The majority left open one crucial issue: whether the result would have been different if the defendant had deposited the full amount of the plaintiff's individual claim in an account payable to the plaintiff, such as the plaintiff's attorney's escrow account. The majority suggested that this fact would only change the outcome if the district court also entered a judgment against the defendant for the amount deposited, but it did not actually reach that holding. The dissent seized on this ambiguity in the majority's holding to argue that depositing the full amount of the plaintiff's claim would alone be sufficient to moot the case, and Justice Thomas's concurrence suggested that this fact could make a difference for him as well.
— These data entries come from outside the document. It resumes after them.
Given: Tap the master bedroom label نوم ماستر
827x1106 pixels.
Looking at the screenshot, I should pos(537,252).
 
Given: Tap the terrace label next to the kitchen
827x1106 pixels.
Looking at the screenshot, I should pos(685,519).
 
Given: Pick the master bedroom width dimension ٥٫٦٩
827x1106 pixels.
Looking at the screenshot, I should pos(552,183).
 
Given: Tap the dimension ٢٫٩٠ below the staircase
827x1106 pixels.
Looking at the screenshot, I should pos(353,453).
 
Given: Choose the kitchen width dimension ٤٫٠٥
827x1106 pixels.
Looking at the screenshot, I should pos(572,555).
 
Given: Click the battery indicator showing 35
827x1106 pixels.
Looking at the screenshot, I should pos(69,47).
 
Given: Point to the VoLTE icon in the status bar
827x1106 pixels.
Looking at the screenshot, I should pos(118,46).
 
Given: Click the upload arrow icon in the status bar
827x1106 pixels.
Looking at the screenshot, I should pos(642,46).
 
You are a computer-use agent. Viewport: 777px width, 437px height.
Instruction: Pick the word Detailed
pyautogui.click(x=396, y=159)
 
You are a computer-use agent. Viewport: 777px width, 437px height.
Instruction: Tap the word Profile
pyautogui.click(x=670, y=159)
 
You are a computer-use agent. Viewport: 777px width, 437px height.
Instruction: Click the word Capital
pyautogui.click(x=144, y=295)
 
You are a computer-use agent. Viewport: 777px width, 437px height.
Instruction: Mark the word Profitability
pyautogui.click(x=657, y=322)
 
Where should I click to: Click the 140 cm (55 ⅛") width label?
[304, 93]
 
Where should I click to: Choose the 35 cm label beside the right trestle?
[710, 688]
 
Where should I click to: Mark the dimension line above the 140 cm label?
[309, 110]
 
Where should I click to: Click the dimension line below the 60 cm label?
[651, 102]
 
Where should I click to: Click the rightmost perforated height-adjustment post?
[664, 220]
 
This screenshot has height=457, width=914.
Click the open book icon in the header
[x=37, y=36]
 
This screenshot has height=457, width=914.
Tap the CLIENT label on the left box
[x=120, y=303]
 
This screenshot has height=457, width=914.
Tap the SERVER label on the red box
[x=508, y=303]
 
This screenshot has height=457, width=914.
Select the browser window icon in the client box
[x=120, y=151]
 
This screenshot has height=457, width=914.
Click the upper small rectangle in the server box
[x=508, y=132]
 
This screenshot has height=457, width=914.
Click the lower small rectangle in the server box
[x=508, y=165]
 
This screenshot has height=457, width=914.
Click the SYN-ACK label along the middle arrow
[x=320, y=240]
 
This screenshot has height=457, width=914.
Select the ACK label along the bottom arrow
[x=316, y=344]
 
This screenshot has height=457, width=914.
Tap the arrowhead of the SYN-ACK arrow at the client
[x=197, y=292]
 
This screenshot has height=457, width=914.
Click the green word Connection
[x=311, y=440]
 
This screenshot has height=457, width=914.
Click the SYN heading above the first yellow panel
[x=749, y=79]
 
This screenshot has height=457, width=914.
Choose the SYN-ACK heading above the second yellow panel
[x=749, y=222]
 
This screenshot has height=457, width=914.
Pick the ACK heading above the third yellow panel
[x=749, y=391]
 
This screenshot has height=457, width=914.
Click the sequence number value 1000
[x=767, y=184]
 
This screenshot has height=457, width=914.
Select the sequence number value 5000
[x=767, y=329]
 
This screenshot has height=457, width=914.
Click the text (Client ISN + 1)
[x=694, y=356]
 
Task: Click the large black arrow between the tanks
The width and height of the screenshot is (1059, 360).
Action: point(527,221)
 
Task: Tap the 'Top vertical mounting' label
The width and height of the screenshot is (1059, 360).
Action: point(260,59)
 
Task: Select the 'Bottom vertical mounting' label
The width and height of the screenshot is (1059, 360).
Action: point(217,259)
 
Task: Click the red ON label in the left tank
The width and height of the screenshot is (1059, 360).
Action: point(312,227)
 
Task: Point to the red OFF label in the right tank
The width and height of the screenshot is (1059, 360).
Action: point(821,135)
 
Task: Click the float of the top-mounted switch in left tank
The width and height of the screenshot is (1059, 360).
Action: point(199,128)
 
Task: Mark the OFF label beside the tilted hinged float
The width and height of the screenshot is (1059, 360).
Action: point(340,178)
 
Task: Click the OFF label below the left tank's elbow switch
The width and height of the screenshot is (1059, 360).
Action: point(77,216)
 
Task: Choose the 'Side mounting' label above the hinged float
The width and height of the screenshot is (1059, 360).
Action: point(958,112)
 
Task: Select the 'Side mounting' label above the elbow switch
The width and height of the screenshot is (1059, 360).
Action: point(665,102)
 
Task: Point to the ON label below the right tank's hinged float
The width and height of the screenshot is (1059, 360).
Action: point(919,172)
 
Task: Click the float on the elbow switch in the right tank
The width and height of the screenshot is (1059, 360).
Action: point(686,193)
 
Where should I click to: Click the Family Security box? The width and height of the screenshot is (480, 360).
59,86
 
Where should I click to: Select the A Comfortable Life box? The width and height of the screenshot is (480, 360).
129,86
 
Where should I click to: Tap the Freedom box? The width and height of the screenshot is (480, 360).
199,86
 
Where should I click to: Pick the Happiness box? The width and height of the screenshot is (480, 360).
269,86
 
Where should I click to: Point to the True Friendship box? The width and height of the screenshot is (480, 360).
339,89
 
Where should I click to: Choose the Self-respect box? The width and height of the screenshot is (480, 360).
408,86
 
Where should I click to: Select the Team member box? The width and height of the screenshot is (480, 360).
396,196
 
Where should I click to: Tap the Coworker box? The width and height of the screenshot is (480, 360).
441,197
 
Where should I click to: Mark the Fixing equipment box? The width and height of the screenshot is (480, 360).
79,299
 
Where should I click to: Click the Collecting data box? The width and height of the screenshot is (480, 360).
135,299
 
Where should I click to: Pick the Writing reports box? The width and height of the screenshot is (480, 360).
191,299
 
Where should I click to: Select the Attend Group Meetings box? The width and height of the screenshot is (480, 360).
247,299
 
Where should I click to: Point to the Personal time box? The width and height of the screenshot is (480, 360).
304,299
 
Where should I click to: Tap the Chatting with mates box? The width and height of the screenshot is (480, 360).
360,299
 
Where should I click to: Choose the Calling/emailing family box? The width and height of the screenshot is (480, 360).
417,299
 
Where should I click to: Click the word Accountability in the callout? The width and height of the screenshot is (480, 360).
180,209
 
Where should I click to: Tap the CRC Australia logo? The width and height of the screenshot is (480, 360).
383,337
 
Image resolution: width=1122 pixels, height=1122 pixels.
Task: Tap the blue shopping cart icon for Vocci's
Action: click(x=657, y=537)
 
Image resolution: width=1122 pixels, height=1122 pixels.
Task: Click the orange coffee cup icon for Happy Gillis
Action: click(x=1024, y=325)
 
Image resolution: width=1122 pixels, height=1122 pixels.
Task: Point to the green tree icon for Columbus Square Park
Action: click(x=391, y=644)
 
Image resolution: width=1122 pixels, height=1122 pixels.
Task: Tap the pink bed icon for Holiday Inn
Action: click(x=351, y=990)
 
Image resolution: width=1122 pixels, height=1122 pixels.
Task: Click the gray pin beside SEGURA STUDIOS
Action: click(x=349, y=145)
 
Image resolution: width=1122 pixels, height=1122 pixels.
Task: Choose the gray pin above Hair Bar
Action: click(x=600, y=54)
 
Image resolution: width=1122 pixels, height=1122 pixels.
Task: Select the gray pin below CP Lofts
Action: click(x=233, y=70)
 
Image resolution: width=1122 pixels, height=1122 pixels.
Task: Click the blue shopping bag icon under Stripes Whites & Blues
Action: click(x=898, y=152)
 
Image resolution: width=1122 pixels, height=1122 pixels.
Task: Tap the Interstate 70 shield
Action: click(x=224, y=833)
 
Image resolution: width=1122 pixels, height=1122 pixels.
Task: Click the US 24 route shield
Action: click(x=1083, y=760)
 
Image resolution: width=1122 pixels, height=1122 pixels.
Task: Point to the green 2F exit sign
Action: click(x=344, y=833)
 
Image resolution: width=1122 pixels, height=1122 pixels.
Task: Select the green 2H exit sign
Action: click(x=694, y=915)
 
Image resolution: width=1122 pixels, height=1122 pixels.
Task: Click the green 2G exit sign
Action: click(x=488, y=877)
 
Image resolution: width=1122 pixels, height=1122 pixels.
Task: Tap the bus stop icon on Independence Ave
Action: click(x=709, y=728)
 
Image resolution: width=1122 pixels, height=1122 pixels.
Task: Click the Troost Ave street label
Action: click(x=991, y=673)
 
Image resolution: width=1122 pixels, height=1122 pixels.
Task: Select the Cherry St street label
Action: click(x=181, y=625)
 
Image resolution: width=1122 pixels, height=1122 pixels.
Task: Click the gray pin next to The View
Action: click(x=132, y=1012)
The upshot of Campbell-Ewald is that, although it is clear that defendants in a class action may not moot the case by making a settlement offer to the named plaintiff if the named plaintiff does not accept, it is still an open question whether a defendant may moot the case by depositing the full amount of the named plaintiff's claim in an account payable to the plaintiff.
On remand, it is likely that the defendant in Campbell-Ewald will deposit the $1,503 it originally offered into an account payable to the plaintiff and again argue that the case is moot, so this will be an important case to watch to determine whether this tactic will be available to class action defendants.